**Data provided**.
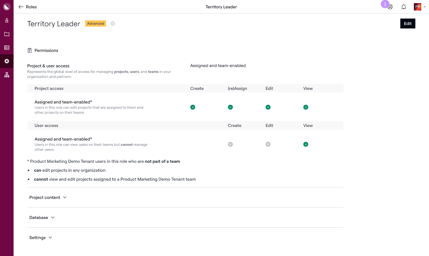Image resolution: width=429 pixels, height=256 pixels.
Task: Click the info icon next to Advanced badge
Action: coord(113,24)
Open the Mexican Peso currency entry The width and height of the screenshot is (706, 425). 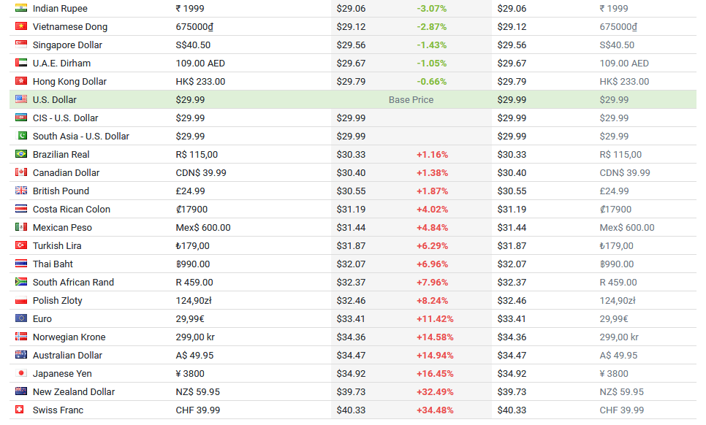pyautogui.click(x=62, y=227)
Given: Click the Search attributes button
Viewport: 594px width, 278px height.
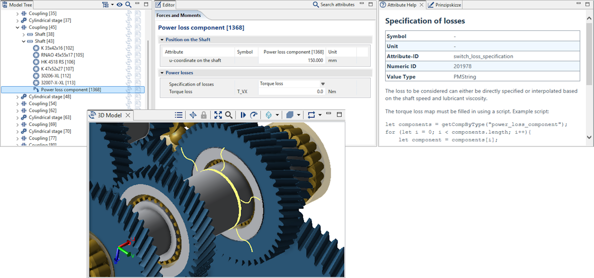Looking at the screenshot, I should click(334, 4).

**Instructions for the task**. Only the lines from the line holding "Given: Click the Search attributes button" through the last line above belong in the answer, repeated exactly; the pictures do not.

**Exercise solution**.
Given: Click the Search attributes button
Viewport: 594px width, 278px height.
Looking at the screenshot, I should click(334, 4).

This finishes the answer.